** Exercise **
With the pictures removed, reproduce exactly the lines from the one that contains "Open the 统计信息 menu label" through the last line of the entries below.

━━━━━━━━

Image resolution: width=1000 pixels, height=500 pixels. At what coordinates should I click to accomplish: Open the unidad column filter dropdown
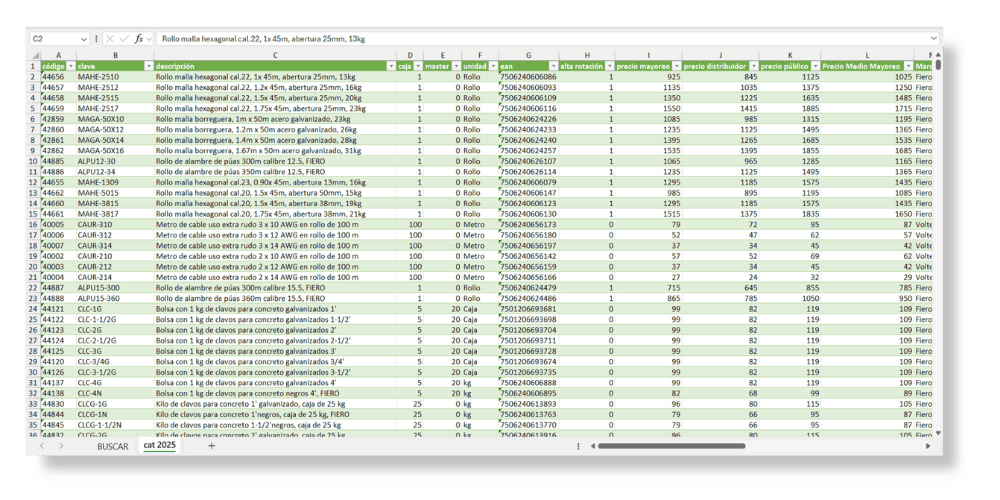point(491,66)
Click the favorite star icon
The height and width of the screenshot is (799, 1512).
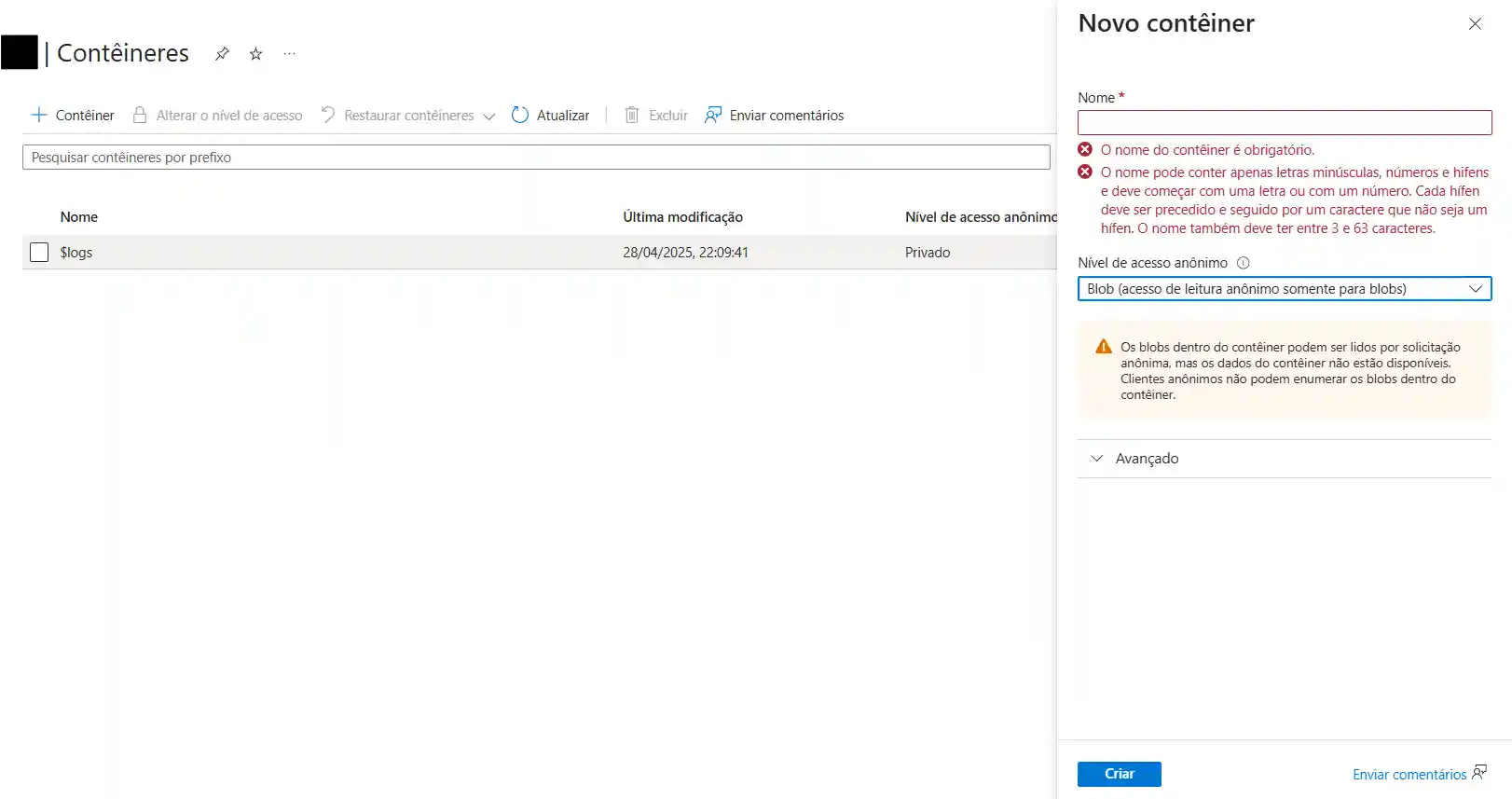(x=256, y=54)
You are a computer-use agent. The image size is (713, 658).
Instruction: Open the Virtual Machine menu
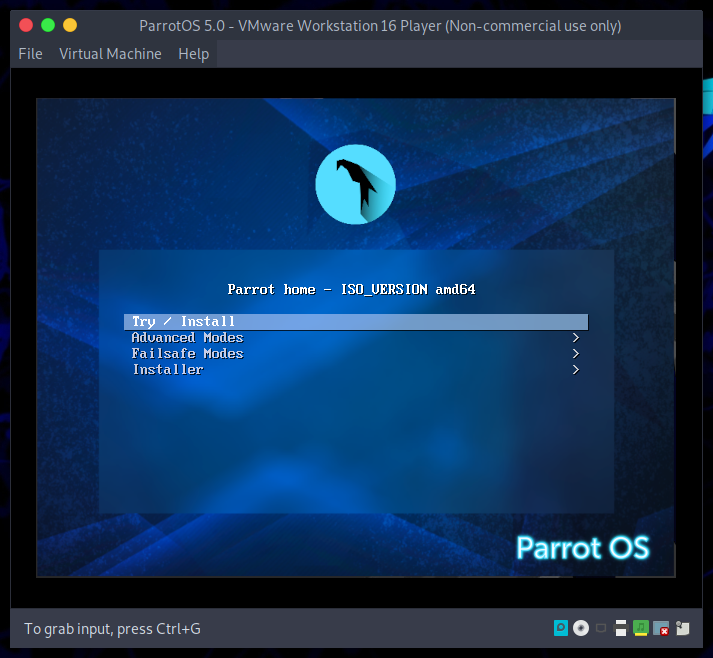[x=110, y=54]
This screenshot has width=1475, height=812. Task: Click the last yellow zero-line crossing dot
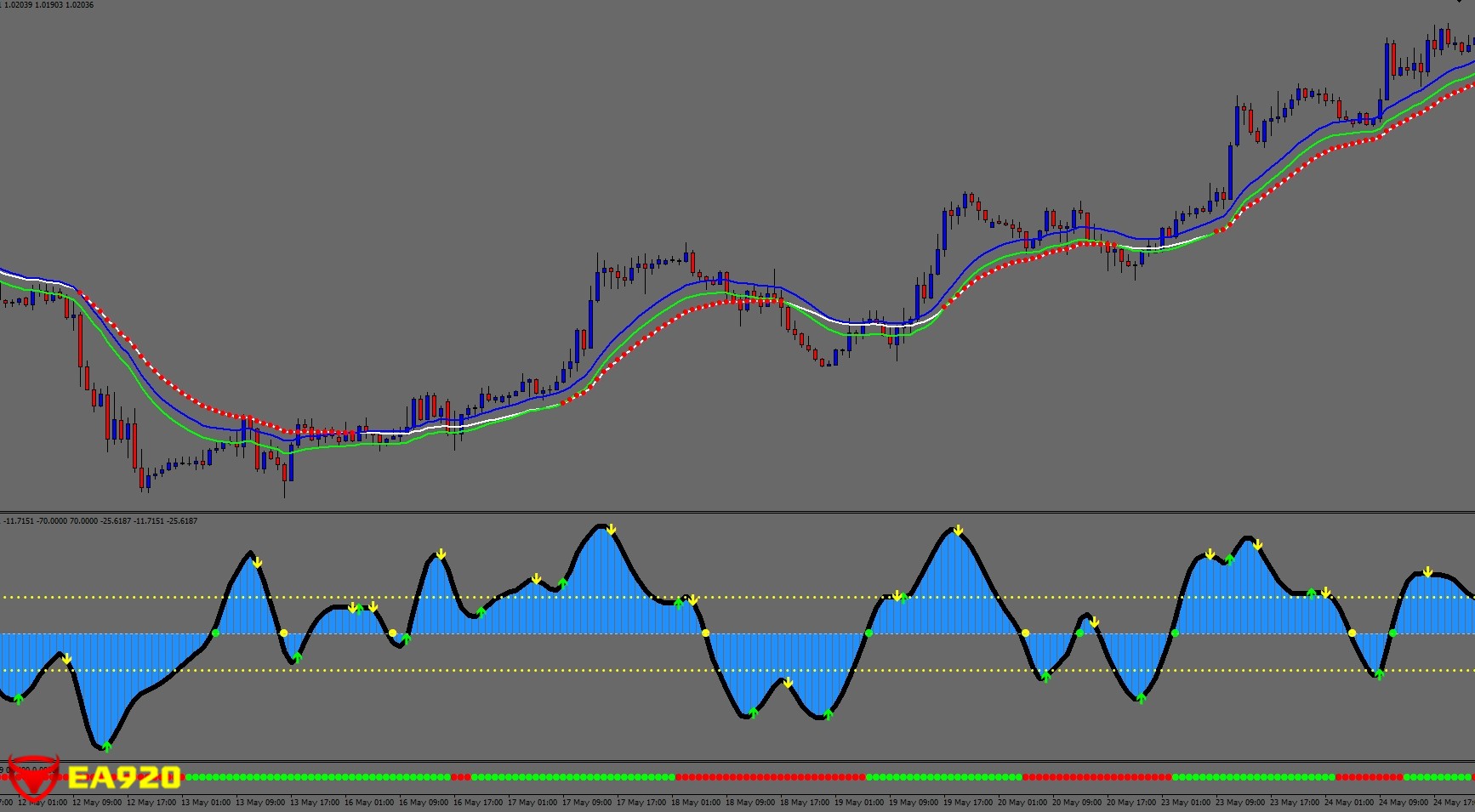1352,633
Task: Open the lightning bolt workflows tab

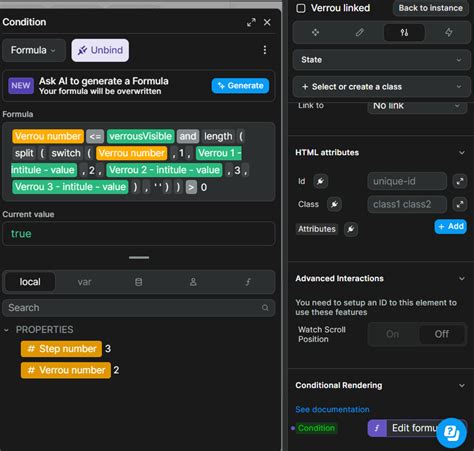Action: pos(449,32)
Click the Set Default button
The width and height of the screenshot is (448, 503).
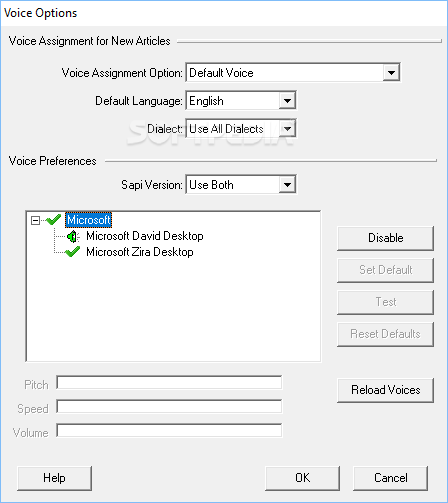click(385, 270)
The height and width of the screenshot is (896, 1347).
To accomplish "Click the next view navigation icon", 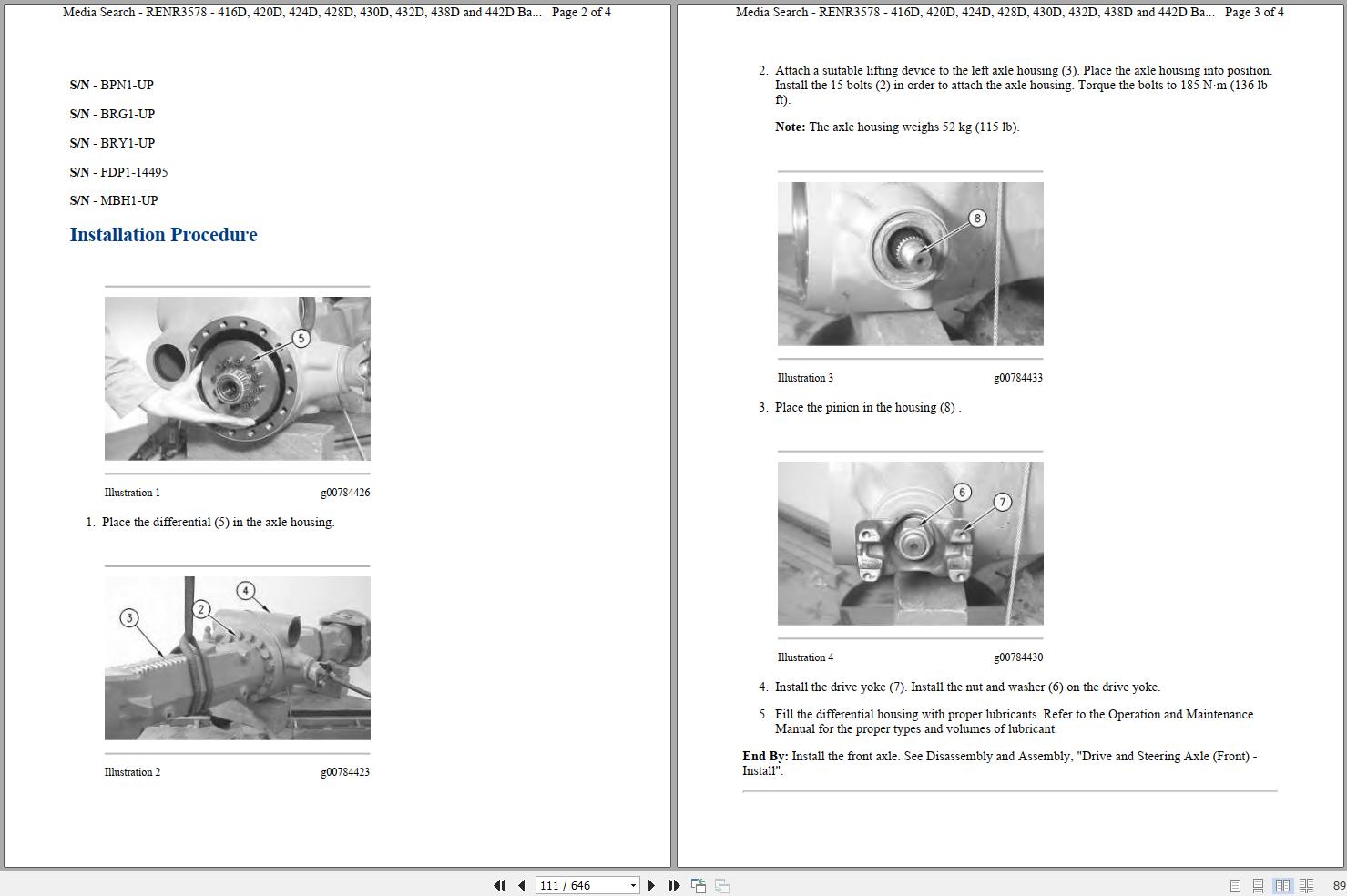I will (720, 884).
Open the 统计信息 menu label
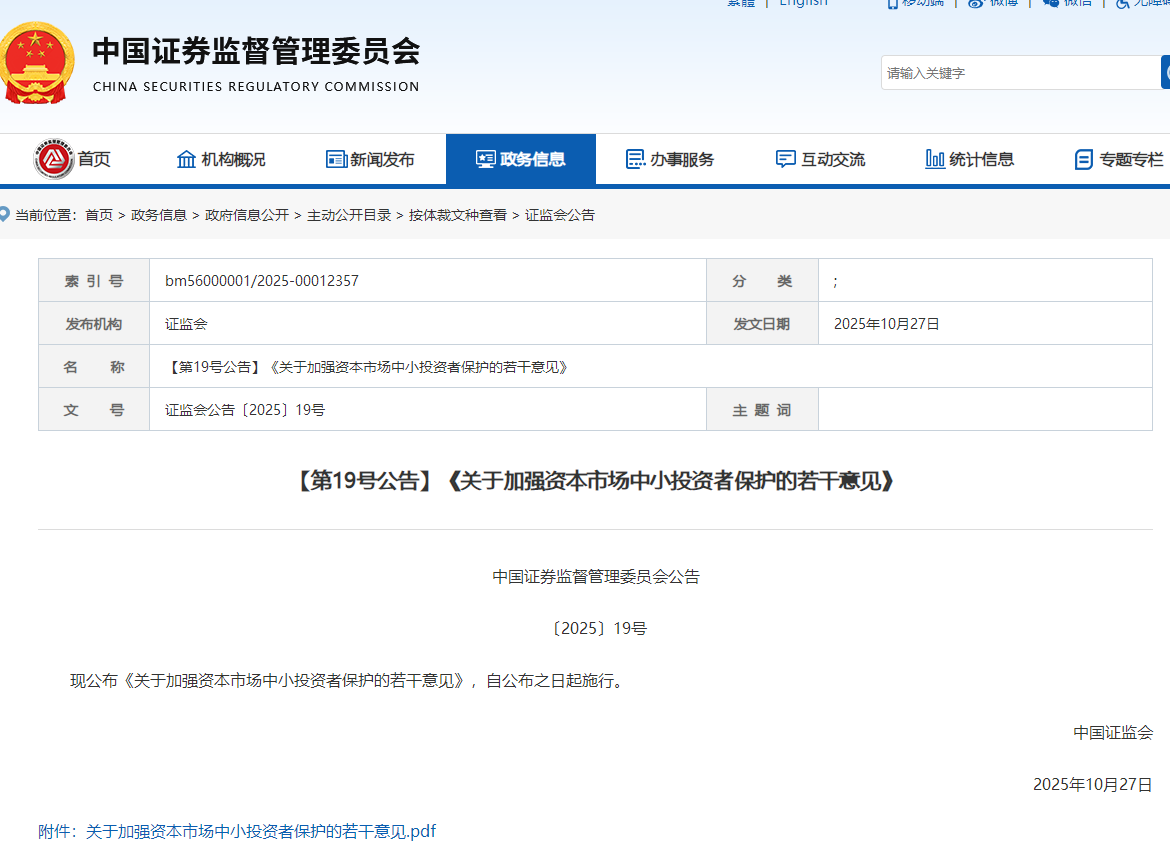Viewport: 1170px width, 866px height. 981,159
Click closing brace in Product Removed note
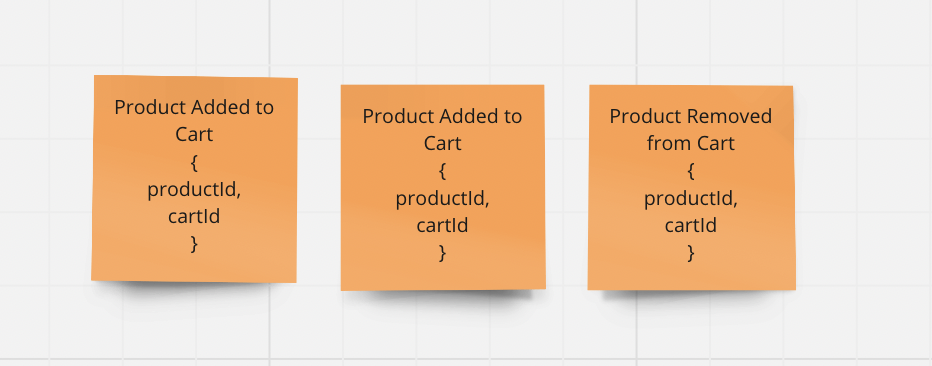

━━━━━━━━

** Response to the exercise **
Open the 统计信息 menu label
Viewport: 1170px width, 866px height. 981,159
Click closing brace in Product Removed note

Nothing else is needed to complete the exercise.